Ce thème de la recherche de soi dans le regard de l'autre, Damien Chazelle l'avait déjà traité de fort belle manière dans son american drum de Whiplash (copyright) il y a quelques semaines. Visiblement le sujet sied bien aux cinéastes de l'oncle Sam. Rien d'étonnant là-dedans puisque chacun des deux films traite en filigrane du rêve américain. Celui de Chazelle nous montrait la rampe de lancement, celui de Miller nous révèle l'aboutissement, le terminus des gros cons prétentieux de Blier, l'explosion en plein vol de dizaines de mètre cubes de gasoil frelatés confinés dans la simple épaisseur d'une planche à billets... Mais sur le thème de la dialectique du maître et de l'esclave Miller va plus loin que Chazelle et oppose à la lutte que se livre Du Pont et Mark (Ducon), celle déjà perdue depuis des années par le premier face à sa mère. Il n'aura pas la reconnaissance de sa mère, il lui faudra donc celle des autres. Des lutteurs en l'occurrence avec lesquels il s'efforcera de faire ami-ami, quitte à perdre la face, comme pour entrer dans une famille qu'il lui a toujours cruellement manquée. C'est ce lourd passif maternel qui sous-tendra l'ensemble des évènements du film.

Comme dans la Dialectique, chacun est tour à tour maître puis esclave. C'est évidemment Du Pont qui endosse le premier le costume du maître. Quoi de plus normal? Entre un nigaud prolétaire et un nigaud assis sur des milliards de dollars et des siècles de domination familiale, le combat est vite plié : c'est le borgne qui sera roi au royaume des aveugles. Une situation qu'une troisième entité, loin d'être idiote celle-là, inversera rapidement. C'est le frère de Mark, Dave, champion olympique lui-aussi et véritable prophète de son art, qui viendra bousculer l'ordre établi. Si la bible de la lutte existait, elle serait sortie de l'esprit de ce gars-là. Un gars en qui Mark retrouvera l'affection et la confiance qui lui faisait défaut et mettra au pas le milliardaire dégénéré. L'esclave existe dorénavant dans l’œil du maître. La conclusion est proche, la synthèse qui voudrait que, chacun ayant glané sa reconnaissance chez l'autre, les deux consciences s'harmonisent enfin, ne devrait plus tarder à tomber pense-t-on... A moins que... A moins que quelqu'un ait maquillé son désir de reconnaissance derrière une petite dose d'intimidation et de ruse... Effectivement, ce serait aller un peu vite en besogne... le milliardaire n'a en réalité jamais gagné la sienne : il l'a imposé, la construite, la fabriquée de toute pièce, mais il n'est jamais entré dans le conflit pour la faire sienne. Il ne l'a pas pas gagné. Ni par Mark, ni par Dave et encore moins par sa mère. Mesdames et Messieurs qui croyez qu'un homme avec un gros flingue en a un petite, apprenez donc que ce cher John gare dans son écurie un char d'assaut blindé et surplombé d'une mitrailleuse...
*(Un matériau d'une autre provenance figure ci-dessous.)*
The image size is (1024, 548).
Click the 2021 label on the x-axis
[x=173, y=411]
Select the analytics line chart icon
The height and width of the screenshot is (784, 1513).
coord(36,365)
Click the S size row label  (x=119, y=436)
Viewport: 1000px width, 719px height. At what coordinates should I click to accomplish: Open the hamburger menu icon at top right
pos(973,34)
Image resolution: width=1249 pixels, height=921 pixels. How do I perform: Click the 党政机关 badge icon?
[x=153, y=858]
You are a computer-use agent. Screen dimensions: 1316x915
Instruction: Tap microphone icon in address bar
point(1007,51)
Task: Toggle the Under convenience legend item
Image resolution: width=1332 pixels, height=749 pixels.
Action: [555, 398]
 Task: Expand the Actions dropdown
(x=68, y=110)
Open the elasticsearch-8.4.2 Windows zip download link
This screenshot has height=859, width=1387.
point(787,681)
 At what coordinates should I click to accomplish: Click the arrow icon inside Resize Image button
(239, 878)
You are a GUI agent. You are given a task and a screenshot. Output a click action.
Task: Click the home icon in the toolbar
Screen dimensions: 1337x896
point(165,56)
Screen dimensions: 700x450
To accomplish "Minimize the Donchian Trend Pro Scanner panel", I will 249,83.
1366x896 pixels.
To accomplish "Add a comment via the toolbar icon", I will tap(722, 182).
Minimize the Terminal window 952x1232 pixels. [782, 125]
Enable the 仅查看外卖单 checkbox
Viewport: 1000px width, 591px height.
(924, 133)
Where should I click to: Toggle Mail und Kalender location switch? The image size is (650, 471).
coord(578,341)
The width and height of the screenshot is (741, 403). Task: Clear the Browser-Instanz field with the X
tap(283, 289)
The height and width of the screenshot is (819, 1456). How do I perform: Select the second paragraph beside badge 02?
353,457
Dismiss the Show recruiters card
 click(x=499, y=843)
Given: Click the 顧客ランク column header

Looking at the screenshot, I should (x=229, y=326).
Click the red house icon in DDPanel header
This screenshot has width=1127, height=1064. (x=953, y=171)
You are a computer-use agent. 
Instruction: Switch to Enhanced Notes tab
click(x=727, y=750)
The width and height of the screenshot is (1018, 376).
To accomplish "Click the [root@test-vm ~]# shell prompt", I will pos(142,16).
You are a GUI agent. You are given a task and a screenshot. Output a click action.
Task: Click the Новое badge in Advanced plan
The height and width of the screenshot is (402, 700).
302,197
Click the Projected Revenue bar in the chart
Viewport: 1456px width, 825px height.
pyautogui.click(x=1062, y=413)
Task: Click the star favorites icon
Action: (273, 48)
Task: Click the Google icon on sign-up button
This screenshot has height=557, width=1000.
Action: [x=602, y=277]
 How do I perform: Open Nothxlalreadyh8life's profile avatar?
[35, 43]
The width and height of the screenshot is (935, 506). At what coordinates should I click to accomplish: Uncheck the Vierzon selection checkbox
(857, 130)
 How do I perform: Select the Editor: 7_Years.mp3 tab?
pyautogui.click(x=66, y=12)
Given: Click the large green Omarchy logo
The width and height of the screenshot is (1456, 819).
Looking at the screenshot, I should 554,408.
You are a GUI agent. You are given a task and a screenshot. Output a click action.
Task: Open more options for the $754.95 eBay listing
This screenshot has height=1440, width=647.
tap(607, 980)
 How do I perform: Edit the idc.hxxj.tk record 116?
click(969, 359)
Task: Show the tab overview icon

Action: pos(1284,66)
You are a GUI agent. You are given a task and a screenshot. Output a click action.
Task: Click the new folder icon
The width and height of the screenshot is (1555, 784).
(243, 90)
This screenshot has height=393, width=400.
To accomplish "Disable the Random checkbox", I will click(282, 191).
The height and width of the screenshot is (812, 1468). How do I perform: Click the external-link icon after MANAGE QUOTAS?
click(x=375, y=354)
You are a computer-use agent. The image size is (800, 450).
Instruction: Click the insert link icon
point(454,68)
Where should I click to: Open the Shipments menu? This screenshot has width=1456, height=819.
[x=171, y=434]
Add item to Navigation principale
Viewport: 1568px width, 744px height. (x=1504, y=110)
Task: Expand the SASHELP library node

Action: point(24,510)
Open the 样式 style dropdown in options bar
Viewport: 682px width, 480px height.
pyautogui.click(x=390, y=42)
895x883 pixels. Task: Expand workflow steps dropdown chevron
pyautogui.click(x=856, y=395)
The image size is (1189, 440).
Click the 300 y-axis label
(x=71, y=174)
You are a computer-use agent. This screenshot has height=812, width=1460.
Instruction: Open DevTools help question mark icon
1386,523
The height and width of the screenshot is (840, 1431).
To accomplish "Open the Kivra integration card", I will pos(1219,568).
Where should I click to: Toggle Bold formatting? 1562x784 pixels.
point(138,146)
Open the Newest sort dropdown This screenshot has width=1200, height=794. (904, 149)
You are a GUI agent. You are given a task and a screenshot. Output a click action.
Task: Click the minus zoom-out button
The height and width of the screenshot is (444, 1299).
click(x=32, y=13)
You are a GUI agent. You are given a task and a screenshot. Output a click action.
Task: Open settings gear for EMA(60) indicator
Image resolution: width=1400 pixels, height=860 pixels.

Pour autant, toute histoire a une fin et celle-ci ne saurait déroger à la règle. Mais la synthèse de Hegel omettait l'hypothèse d'une duperie et la sienne ne sera donc pas la bonne. Le désir était bien le moteur de Mark, pas de doute la-dessus, mais ce n'était pas celui de John. Hélas non, le sien avait plus à voir avec la nécessité, avec le besoin. Et avec Marx. Alors forcément ça devait se finir dans le sang. Et dans la neige. Un film comme vous n'en verrez pas dix au cinéma dans votre vie.